Glass has a disproportionate impact on efficiency compared to other building components. Here’s why.

• Single pane glass does not adequately prevent heat transfer and is no longer acceptable for buildings in most of the US.

• Insulating glass, providing an insulating performance of R-2 as compared to an R-19 wall, is unacceptable although still code-compliant in many locations. Selection of insulating glass will necessitate the use of larger HVAC systems than would otherwise be the case.

• Insulating glass with low-e coatings, providing twice the performance of standard insulating glass, is the de facto energy efficient standard for buildings in which both cooling and warming are important. The “e” in low-e, which stands for “emissivity”, is the ability of a surface to radiate energy.

However this level of performance is not enough to achieve what green building promises in energy savings and CO2 reduction. Higher performing glass provides alternatives to low-e glass and in relationship to LEED accreditation (see sidebar below) will help achieve desired green results.

A superior alternative to low-e glass consists of suspending a very thin, low emissivity and solar reflective coated film inside of an insulating glass unit. Without the weight disadvantages of a third pane of glass, suspended film can create two, three or even four insulating cavities that provide conservation performance ranging from R-6 to R-20. Such internally-mounted films do not replace low-e glass. Rather, they leverage the benefits of film-based and glass-based technologies to create a lightweight, multi-cavity insulating glass that enables developers to downsize or eliminate other building components (AC systems, perimeter heating, etc) to cost-effectively achieve maximum energy savings.

Understanding the potential of film-based, multi-cavity insulating glass to reduce costs while achieving desired efficiencies will make the choices of property developers that much more effective in the greening of facilities.

Rich Wipfler is Applications Engineering Manager at Southwall Technologies Inc. in Palo Alto, Calif.

LEEDing the Way

Multi-cavity suspended film insulating glass offers an opportunity for a project to flexibly achieve certification under the LEED program.

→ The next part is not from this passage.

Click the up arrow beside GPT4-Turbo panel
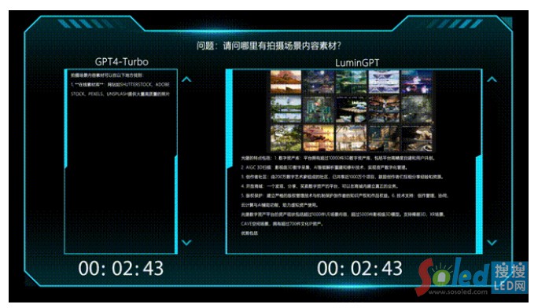This screenshot has width=538, height=308. (186, 79)
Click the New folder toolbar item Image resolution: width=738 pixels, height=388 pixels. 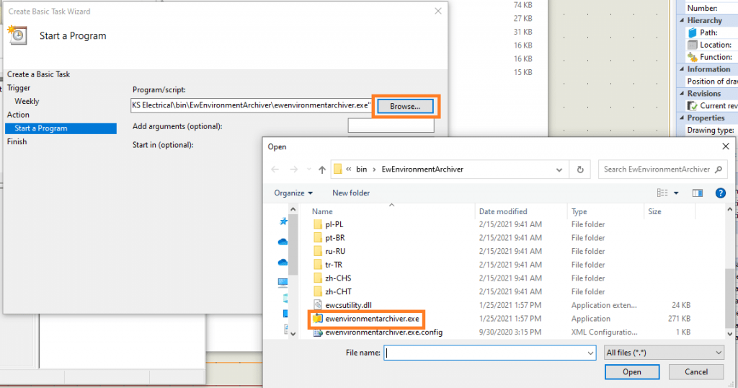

Suspended film insulating glass as part of an integrated construction or renovation strategy can help developers earn up to 21 LEED credits, or 54 percent and 40 percent of the total required credits for Gold and Platinum certification, respectively. Superior glass performance can help achieve LEED credits in the following categories:

• Sustainable Sites (SS) Credit 1, Site Selection;

• Energy and Atmosphere (EA) Credit 1, Optimize Energy Performance;

• Materials and Resources (MR) Credit 1, Building Reuse;

• MR Credit 5, Regional Materials;

• Indoor Environmental Quality (EQ) Credit 2, Increased Ventilation;

• EQ Credit 7, Thermal Comfort; and

• EQ Credit 8, Daylight & Views.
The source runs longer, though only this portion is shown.